Persist prepared returns as a CSV file.

Parameters:

Name Type Description Default
returns DataFrame

The returns data to save.

required
path Path

The file path to save the CSV to.

required
Source code in src/portfolio_management/analytics/returns/calculator.py
@staticmethod
def export_returns(returns: pd.DataFrame, path: Path) -> None:
    """Persist prepared returns as a CSV file.

    Args:
        returns (pd.DataFrame): The returns data to save.
        path (Path): The file path to save the CSV to.

    """
    returns.to_csv(path)

ReturnConfig dataclass

Configuration for return preparation.

This dataclass holds all settings related to the calculation and cleaning of asset returns. It provides a centralized place to define the behavior of the ReturnCalculator.

Attributes:

Name Type Description
method str

The method for calculating returns. Options: 'simple', 'log', 'excess'. Defaults to 'simple'.

frequency str

The target frequency for the returns. Options: 'daily', 'weekly', 'monthly'. Defaults to 'daily'.

risk_free_rate float

The annualized risk-free rate to use when method is 'excess'. Defaults to 0.0.

handle_missing str

The strategy for handling missing price data. Options: 'forward_fill', 'drop', 'interpolate'. Defaults to 'forward_fill'.

max_forward_fill_days int

The maximum number of consecutive days to forward-fill missing data. Defaults to 5.

min_periods int

The minimum number of price observations required for an asset to be included. Defaults to 2.

align_method str

The method for aligning dates across assets. Options: 'outer' (union of dates), 'inner' (intersection of dates). Defaults to 'outer'.

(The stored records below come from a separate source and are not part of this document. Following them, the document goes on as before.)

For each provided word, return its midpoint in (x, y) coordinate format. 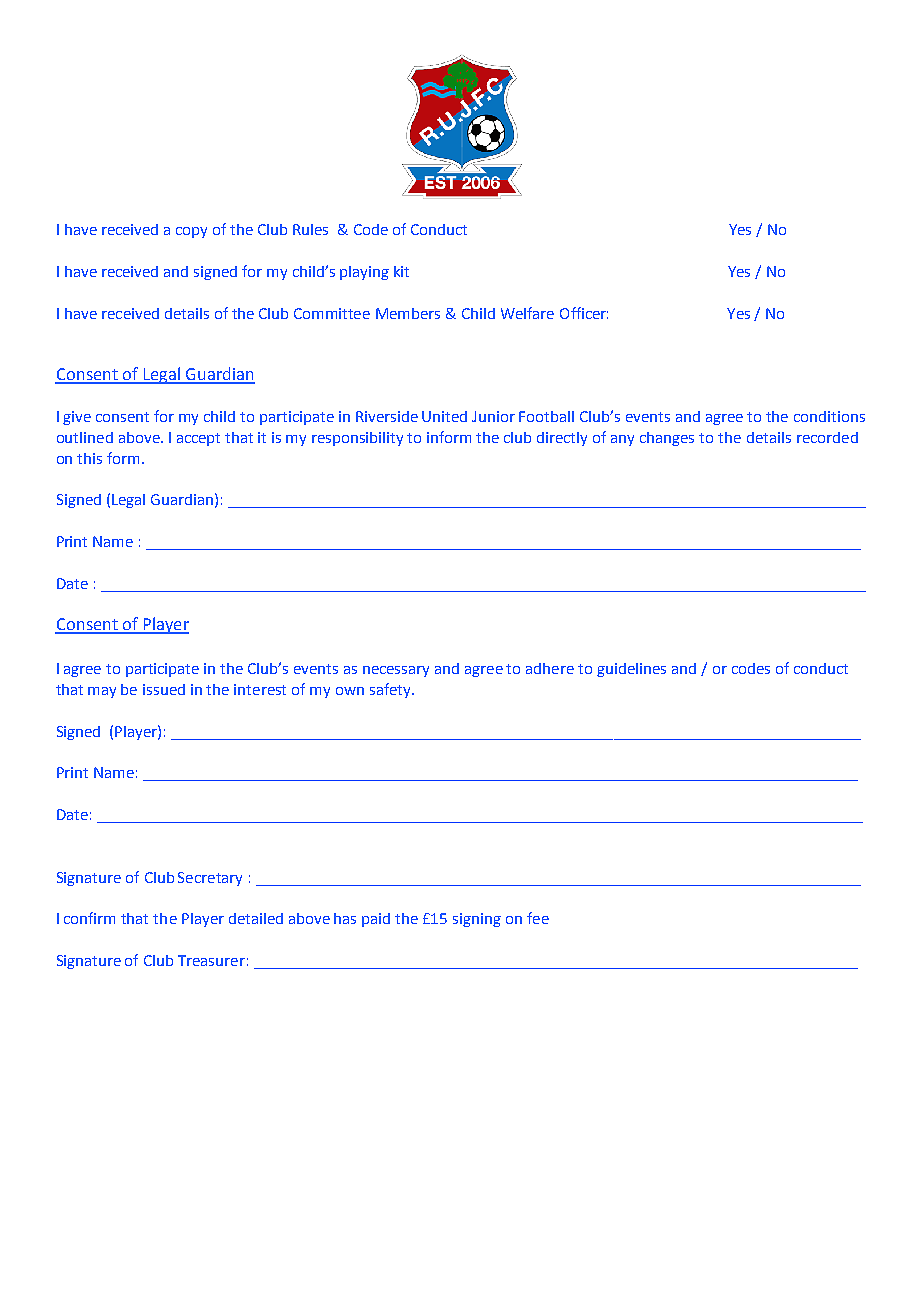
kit (401, 271)
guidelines (631, 670)
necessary (396, 671)
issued (164, 689)
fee (538, 918)
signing (477, 920)
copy (191, 232)
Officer (584, 313)
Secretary (210, 879)
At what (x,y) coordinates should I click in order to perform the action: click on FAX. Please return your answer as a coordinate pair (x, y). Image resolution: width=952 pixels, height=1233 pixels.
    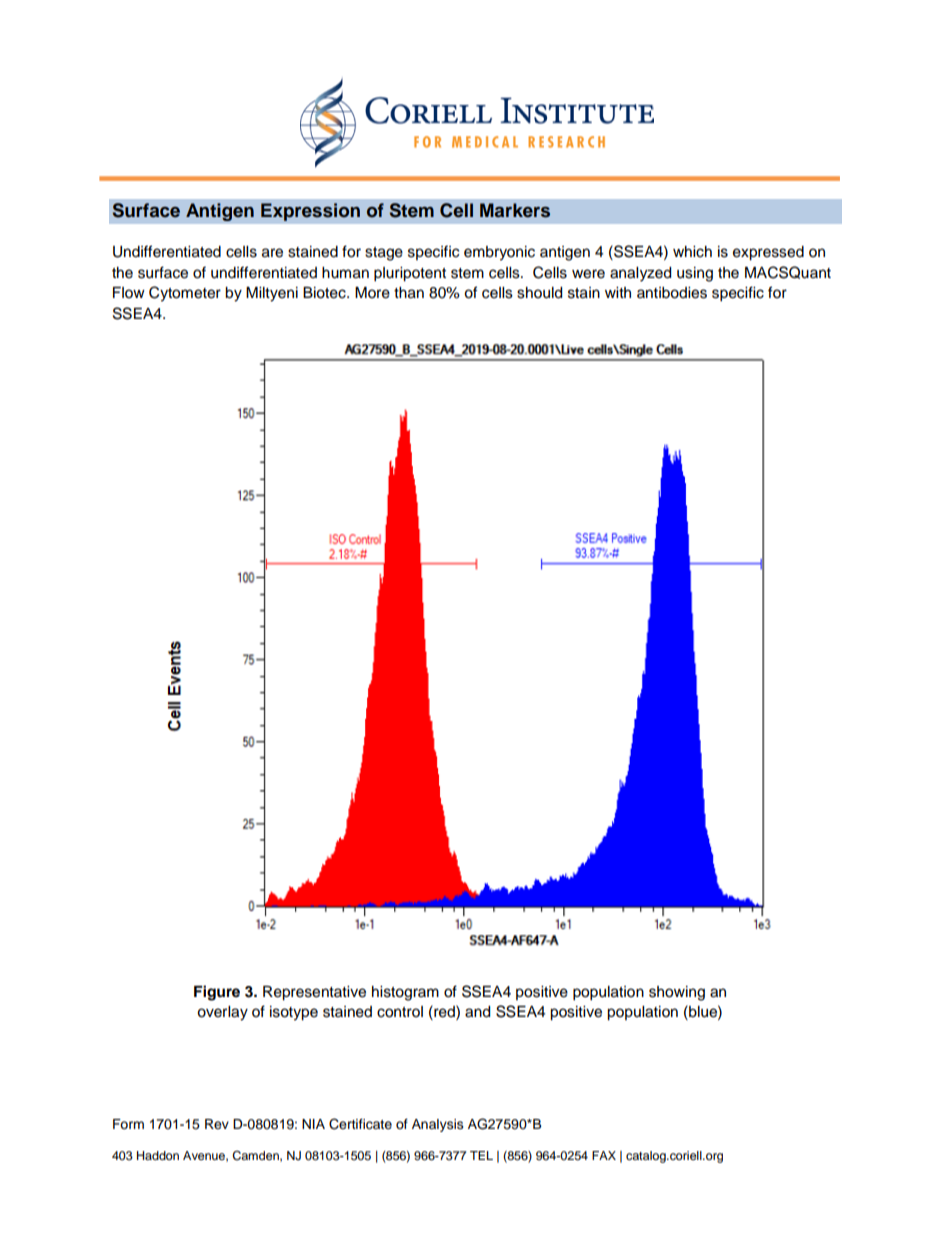
    Looking at the image, I should click on (604, 1155).
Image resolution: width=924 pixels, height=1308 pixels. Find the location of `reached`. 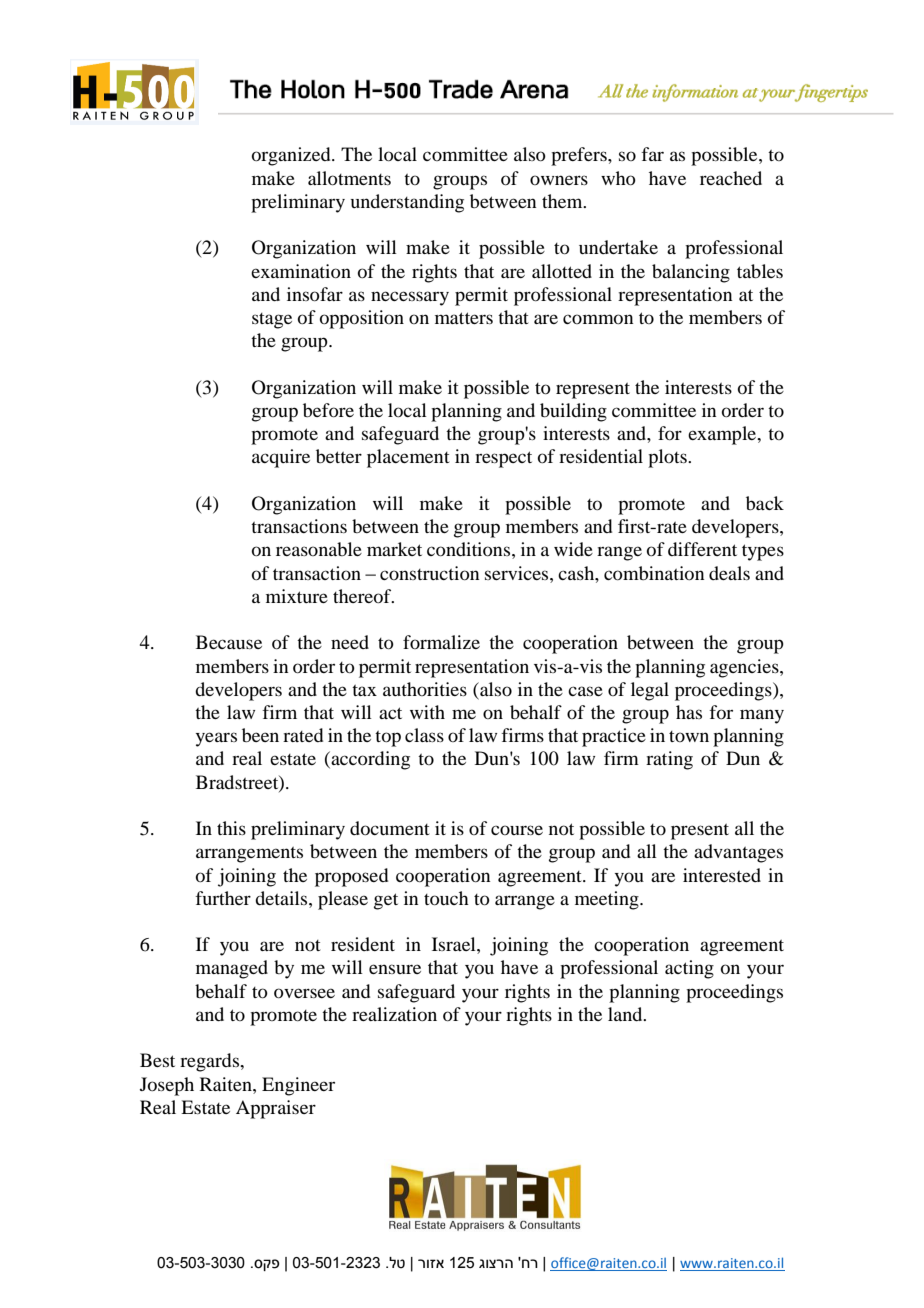

reached is located at coordinates (731, 178).
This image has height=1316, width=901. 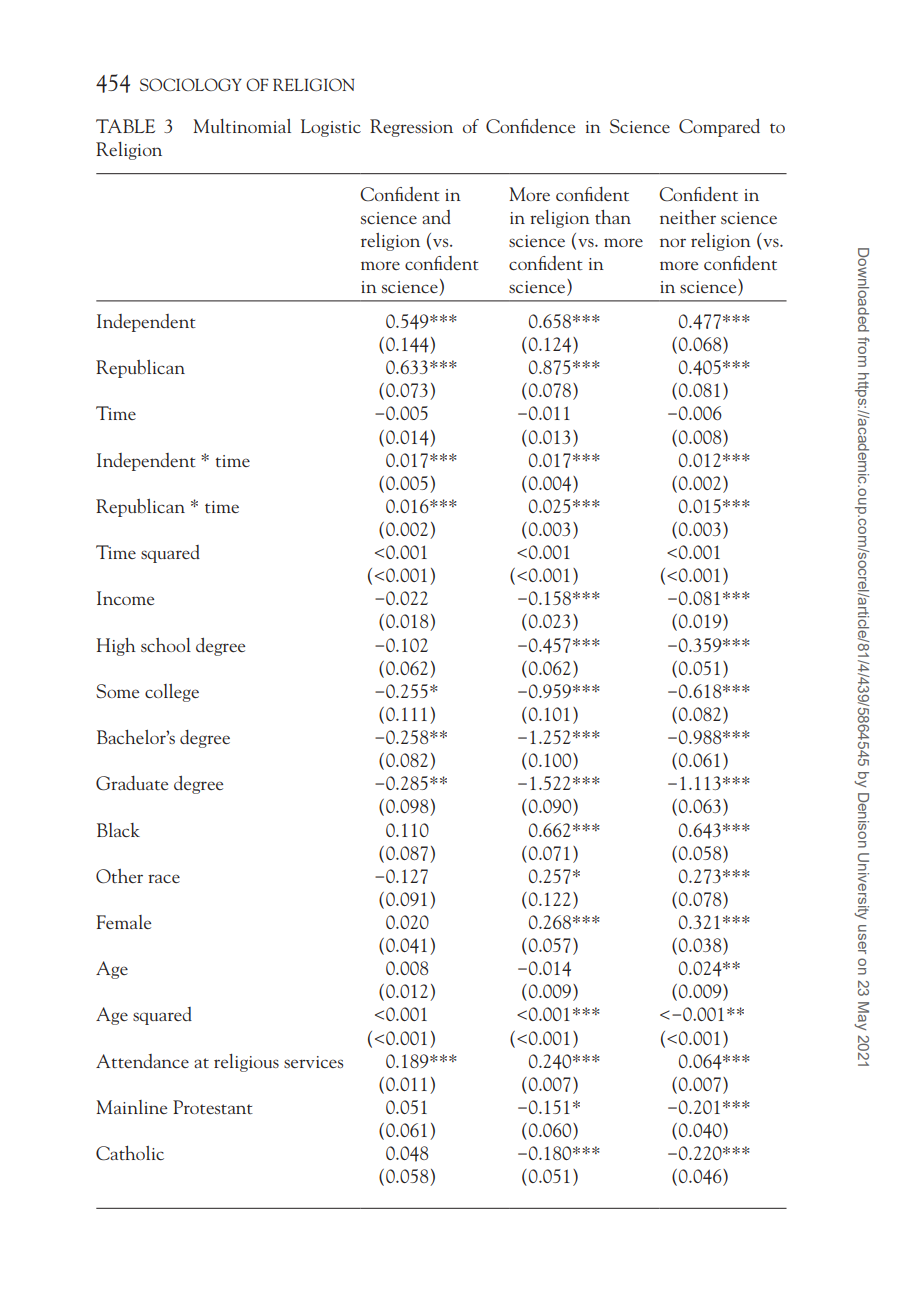 What do you see at coordinates (172, 693) in the image?
I see `college` at bounding box center [172, 693].
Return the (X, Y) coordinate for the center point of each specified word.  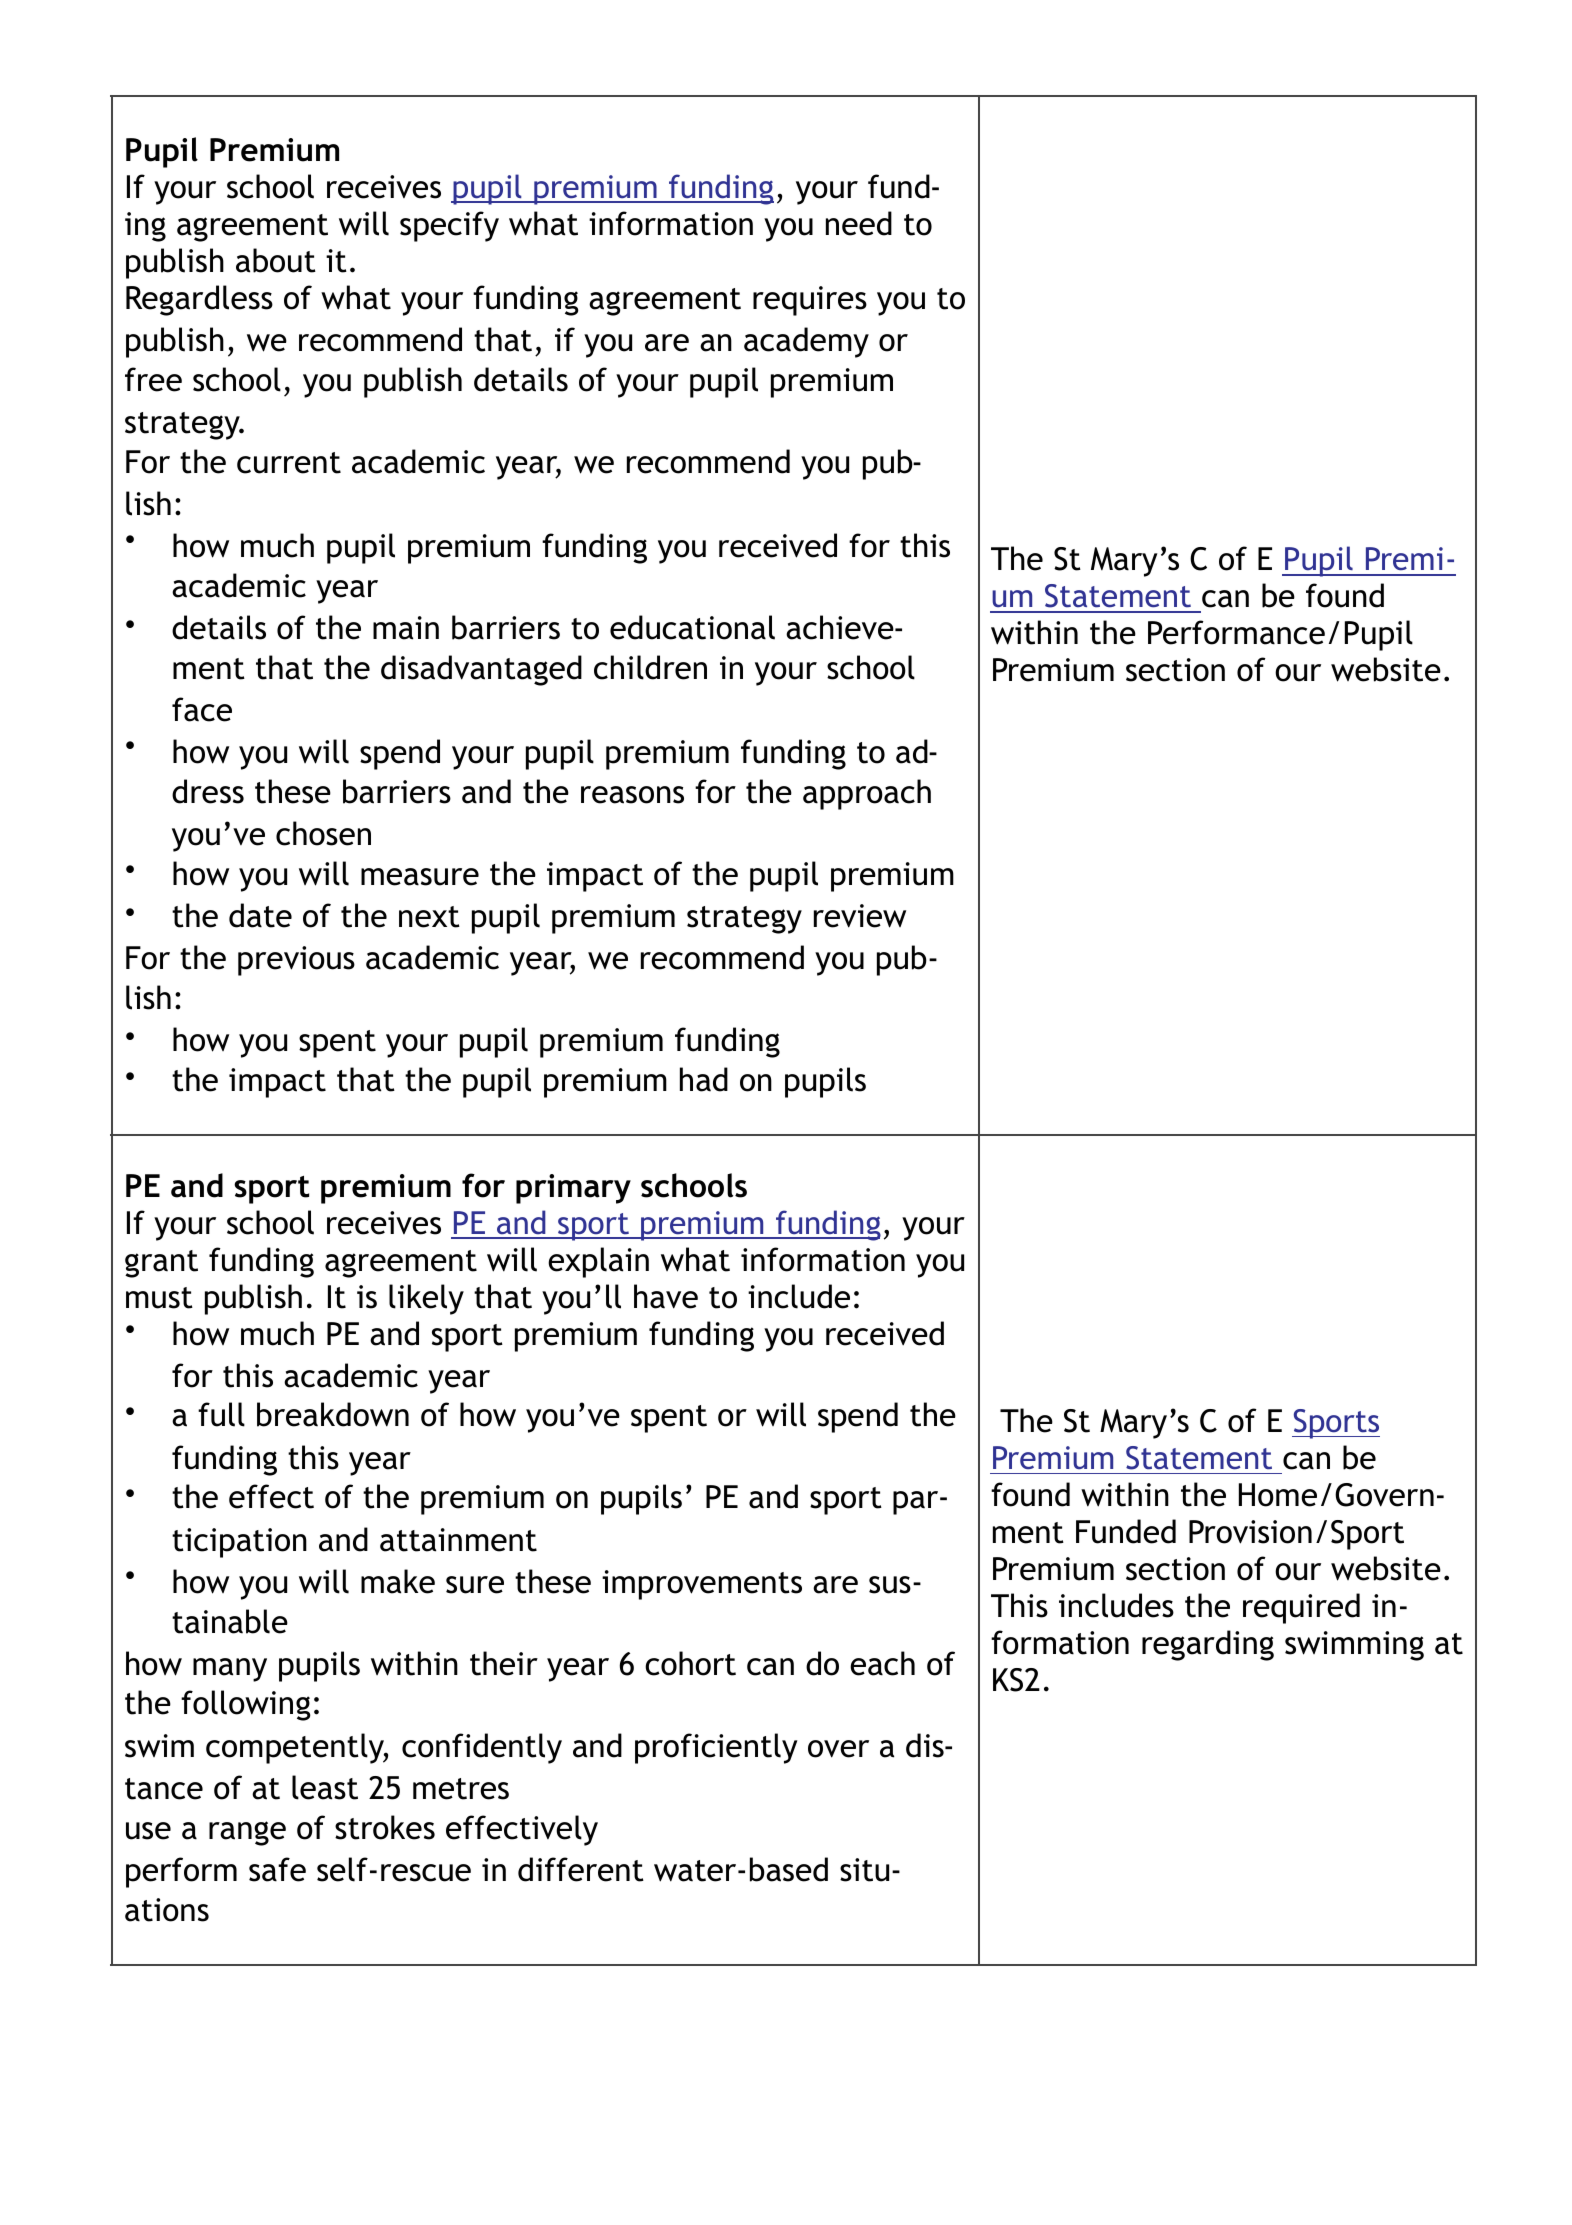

reindex_to_business_days bool

Whether to reindex the final returns to a standard business day calendar. Defaults to False.

min_coverage float

The minimum proportion of non-NaN returns an asset must have to be kept after processing. Defaults to 0.8.

Example

Create a config for weekly log returns, requiring at least 1 year of data

config = ReturnConfig( ... method="log", ... frequency="weekly", ... min_periods=52, ... handle_missing="interpolate", ... max_forward_fill_days=3, ... min_coverage=0.95 ... ) config.validate() # Raises ValueError on invalid settings

Source code in src/portfolio_management/analytics/returns/config.py
@dataclass
class ReturnConfig:
    """Configuration for return preparation.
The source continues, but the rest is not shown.